Article ID: | iaor201110787 |
Volume: | 11 |
Issue: | 56 |
Start Page Number: | 312 |
End Page Number: | 323 |
Publication Date: | Oct 2011 |
Journal: | International Journal of Management and Decision Making |
Authors: | Hofmann Annette, Ramaj Hidajet |
Keywords: | risk, simulation: analysis, economics, networks |
This article presents an economic model that explicitly reflects the interdependent risk structure of a cyber network. We find that due to this interdependent risk structure, the level of cyber risk protection in the community is inefficient from the community's overall viewpoint. The analysis further suggests that decision processes should take into account the interdependent risk structure of the underlying internet‐based network.

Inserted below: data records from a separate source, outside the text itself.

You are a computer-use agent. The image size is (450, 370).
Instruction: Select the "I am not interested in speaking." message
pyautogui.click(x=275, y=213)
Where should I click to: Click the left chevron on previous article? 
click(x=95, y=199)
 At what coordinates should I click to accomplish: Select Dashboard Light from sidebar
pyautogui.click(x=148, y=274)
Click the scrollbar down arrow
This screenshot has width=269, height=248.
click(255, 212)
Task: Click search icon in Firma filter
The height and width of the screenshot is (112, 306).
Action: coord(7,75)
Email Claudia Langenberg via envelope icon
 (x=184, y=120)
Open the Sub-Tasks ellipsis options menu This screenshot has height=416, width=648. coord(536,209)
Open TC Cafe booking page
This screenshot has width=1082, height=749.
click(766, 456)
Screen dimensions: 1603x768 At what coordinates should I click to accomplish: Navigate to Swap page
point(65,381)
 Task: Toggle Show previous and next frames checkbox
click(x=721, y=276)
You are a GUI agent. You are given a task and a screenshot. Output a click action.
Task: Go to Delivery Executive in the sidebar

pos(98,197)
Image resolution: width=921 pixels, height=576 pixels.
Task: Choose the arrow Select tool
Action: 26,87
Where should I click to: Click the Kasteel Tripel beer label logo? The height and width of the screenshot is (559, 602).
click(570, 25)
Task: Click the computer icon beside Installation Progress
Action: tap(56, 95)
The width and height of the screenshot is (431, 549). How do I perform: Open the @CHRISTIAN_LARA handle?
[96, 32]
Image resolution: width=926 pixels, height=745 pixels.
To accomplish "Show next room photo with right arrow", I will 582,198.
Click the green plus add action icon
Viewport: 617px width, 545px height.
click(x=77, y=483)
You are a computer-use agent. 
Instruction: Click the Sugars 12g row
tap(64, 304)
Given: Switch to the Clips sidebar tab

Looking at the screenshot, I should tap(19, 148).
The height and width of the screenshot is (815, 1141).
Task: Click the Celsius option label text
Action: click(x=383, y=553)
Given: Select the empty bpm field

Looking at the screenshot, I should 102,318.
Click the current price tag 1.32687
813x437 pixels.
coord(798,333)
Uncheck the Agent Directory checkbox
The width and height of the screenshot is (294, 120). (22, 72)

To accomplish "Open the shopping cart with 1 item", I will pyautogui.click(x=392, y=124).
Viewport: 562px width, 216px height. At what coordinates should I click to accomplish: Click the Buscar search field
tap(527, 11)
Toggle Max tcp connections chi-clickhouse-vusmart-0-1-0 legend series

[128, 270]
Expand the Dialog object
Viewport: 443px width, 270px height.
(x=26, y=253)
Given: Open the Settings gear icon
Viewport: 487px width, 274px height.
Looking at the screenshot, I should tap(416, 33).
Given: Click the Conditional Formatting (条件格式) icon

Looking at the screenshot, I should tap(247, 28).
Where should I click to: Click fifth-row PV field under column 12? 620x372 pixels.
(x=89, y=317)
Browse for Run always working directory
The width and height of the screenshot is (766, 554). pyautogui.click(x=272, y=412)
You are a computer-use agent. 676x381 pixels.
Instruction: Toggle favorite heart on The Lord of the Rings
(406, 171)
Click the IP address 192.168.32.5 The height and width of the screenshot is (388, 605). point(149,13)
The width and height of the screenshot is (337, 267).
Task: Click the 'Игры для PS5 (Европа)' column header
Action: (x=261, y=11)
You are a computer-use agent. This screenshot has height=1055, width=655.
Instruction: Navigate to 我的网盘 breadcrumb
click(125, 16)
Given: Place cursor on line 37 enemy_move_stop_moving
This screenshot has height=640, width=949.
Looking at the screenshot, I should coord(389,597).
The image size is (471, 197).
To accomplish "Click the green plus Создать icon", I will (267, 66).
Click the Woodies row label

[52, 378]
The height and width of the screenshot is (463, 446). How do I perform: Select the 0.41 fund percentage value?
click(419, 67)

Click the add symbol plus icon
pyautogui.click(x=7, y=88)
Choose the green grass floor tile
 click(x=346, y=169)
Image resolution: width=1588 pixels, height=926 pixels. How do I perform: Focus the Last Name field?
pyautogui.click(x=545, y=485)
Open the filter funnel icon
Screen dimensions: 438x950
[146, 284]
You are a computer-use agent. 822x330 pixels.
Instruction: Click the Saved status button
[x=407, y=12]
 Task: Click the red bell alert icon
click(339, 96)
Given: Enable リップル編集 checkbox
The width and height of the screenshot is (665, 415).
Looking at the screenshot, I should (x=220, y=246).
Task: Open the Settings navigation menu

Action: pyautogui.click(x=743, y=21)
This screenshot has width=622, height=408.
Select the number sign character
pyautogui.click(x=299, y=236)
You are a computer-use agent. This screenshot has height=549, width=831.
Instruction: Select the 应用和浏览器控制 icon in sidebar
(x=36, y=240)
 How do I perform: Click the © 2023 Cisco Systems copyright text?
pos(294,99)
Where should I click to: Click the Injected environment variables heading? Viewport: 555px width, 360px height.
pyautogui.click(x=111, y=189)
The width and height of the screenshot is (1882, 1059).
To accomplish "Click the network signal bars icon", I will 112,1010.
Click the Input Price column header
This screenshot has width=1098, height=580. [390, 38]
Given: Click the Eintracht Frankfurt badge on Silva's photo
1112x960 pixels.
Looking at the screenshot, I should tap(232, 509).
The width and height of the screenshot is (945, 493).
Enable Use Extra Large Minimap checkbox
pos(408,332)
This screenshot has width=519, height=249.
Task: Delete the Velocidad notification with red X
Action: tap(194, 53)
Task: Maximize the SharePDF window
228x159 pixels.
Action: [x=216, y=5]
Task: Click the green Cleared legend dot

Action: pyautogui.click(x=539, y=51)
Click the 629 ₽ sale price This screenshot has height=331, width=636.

Therefore, an organisation that invests in comprehensive cyber risk protection should be rewarded by other organisations for the benefits (in the form of lower exposure risk) that it has brought to the network. Another promising way to improve protection is to subsidise high‐exposure organisations. It is also important that states implement laws to prevent cyber attacks and to protect organisations. Formal contractual agreements between different organisations specifying their data and information exchange and other interactions may also prove a promising strategy. A successful agreement may involve using rewards as coordinative mechanisms; for instance, in using non‐monetary web certificates. Finally, the development of international standards for tracking and tracing technologies is essential in order to improve cyber safety.